Because we do have different experiences. We see the world differently. The world sees us differently. Every person is viewed, is judged, based on their appearance. Some of it we have a choice about – do we present ourselves as rich, as concerned about our image, as lazy, as bohemian, as eccentric…you get the point. Actors know about this. If you want people to see you a certain way, you can change how you are seen.

But you can’t change your race. That is a lot of surface area to cover. You can’t just put on a different hat and have people think you are a different person. It isn’t that simple.

I remember a study where people were applied with stage makeup. They had fake scars put on themselves. They noticed that people treated them differently. A little later in the study, the participants went through the makeup process, but didn’t get the scars put on. They were not allowed to look in a mirror either time – with, or without the fake scar. Even without the scar, they reported that people treated them differently. They still thought they had the scar, and they thought that other people were reacting to them as if they had the scar.

Really what they were reacting to was the participant’s fear and hesitation about being judged for having a scar – which wasn’t there.

So there is something internal about this.

I remember when I lived in Chattanooga I was working at a record store. A black lady was standing in front of me getting help. A white lady came in and, not noticing that I was helping another person, asked for help. She was standing about 10 feet away. I indicated that I was helping another person, and I’ll help her in a little bit. She noticed the other lady, apologized, and continued to look around the store, patiently waiting for me. Two days later, the reverse situation happened. I was helping a white lady, and a black lady came in and asked for help. I said the exact same thing to her – that I was helping this lady in front of me and I’ll help her as soon as possible. She stormed out.

For me to treat people differently because of their race is racist.
For them to assume that I’m treating them differently because of my race is racist.

I’ve heard and read plenty of discussion saying that black people can’t be racist. There is something about their definition of racist that isn’t in the dictionary. They use issues of power – of higher versus lower. They say that the racist is someone who has power in the situation. Their argument is that since a black person does not have power, she can’t be racist.

The definition of racist has nothing to do with this. It is to treat someone differently because of their race. Power has nothing at all to do with it. We’ve added that extra flavor to it, but when we do we miss the point.

To deny that there is a problem because you don’t like how it is being defined is a problem.

There was another situation in Chattanooga that I’ll never forget. I was about twenty years old. I was in a store in a mall and I saw a lady holding a child. They were both black. I had no way of knowing the gender of the child (babies are rather ambiguous – this is why some people get little girl’s ears pierced) and no way of knowing if this was the child’s mom or grandmother or aunt. I didn’t want to say “How is your little girl?” and get an earful. So I said “How is this one?” Oh – that was the wrong thing to say. “How dare you say ‘this one’! ‘This one’ is a child!” It went on and on. I felt helpless. I didn’t know what to say. The more I think she just was waiting to be offended.

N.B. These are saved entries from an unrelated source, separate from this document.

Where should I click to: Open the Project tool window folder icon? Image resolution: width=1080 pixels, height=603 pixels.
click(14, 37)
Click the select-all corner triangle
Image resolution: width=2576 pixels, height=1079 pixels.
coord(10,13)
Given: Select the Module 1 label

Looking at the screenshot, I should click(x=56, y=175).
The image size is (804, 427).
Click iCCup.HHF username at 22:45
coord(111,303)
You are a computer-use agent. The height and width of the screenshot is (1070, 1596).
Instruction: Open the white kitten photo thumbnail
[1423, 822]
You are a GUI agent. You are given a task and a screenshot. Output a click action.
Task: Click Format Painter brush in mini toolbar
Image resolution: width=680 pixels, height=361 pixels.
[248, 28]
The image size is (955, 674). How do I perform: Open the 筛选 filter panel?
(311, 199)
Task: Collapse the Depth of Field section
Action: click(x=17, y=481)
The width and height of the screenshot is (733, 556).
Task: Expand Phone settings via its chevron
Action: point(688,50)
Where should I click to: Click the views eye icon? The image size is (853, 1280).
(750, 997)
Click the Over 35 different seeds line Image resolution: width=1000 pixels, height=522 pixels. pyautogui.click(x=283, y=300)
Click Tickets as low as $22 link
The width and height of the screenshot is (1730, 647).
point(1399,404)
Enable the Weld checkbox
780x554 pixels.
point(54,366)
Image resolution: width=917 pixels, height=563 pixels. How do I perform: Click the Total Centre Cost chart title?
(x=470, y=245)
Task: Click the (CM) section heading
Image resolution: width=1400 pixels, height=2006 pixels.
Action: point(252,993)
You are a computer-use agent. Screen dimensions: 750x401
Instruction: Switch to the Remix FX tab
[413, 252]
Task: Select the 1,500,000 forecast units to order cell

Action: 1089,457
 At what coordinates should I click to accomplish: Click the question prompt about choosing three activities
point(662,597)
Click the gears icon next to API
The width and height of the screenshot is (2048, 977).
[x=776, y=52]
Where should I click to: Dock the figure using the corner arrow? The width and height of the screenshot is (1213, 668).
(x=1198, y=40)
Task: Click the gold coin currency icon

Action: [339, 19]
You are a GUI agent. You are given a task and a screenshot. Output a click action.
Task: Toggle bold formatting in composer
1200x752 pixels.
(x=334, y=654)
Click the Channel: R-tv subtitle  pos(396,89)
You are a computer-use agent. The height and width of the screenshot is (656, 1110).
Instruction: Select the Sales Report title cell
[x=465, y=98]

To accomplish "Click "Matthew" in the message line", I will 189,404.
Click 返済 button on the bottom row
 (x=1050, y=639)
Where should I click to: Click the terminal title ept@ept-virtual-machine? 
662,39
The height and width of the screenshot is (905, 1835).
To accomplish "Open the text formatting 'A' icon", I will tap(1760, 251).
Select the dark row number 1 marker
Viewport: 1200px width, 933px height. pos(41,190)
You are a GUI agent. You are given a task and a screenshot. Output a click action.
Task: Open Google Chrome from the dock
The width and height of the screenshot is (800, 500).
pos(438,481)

These situations in Chattanooga made me not want to talk to a black person ever again.

Then I moved to the DC area. I was overwhelmed with the difference. There was no chip on the shoulder. There was no sense of “you owe me”. Each person, regardless of race, talked to me the same. There was no sense of ‘higher’ or ‘lesser’ – they weren’t acting from a sense of having a scar that they thought I was reacting to. There was no “you owe me” mentality. It was refreshing. I see this kind of healthy attitude in Nashville too, and I’m encouraged, but there is still work to be done.

How much of people’s reactions to you come from your sense that they are going to react to you? I’m remembering The Dog Whisperer here – he would walk into a room with a dog that was uncontrollable. He would walk in calm and assured, and the dog would react totally differently. He expected calmness, and the dog became calm. How many of us forget that we are animal at the core? We are human, but we respond on an instinctual level to energy. If we expect bad, we are going to find it. If we expect good, we are going to find it.

If we lead the way expecting people to treat us badly, then we will find that is true. People give us what we expect. So it is time to expect good. Lead the way.

It is time to wipe the chalkboard clean and start over. I am tired of the old rules of behavior being applied to me. I didn’t own anybody’s family. I wasn’t raised in luxury. I am not to blame for all that has happened in the past. I will not take the blame for something I have no control over.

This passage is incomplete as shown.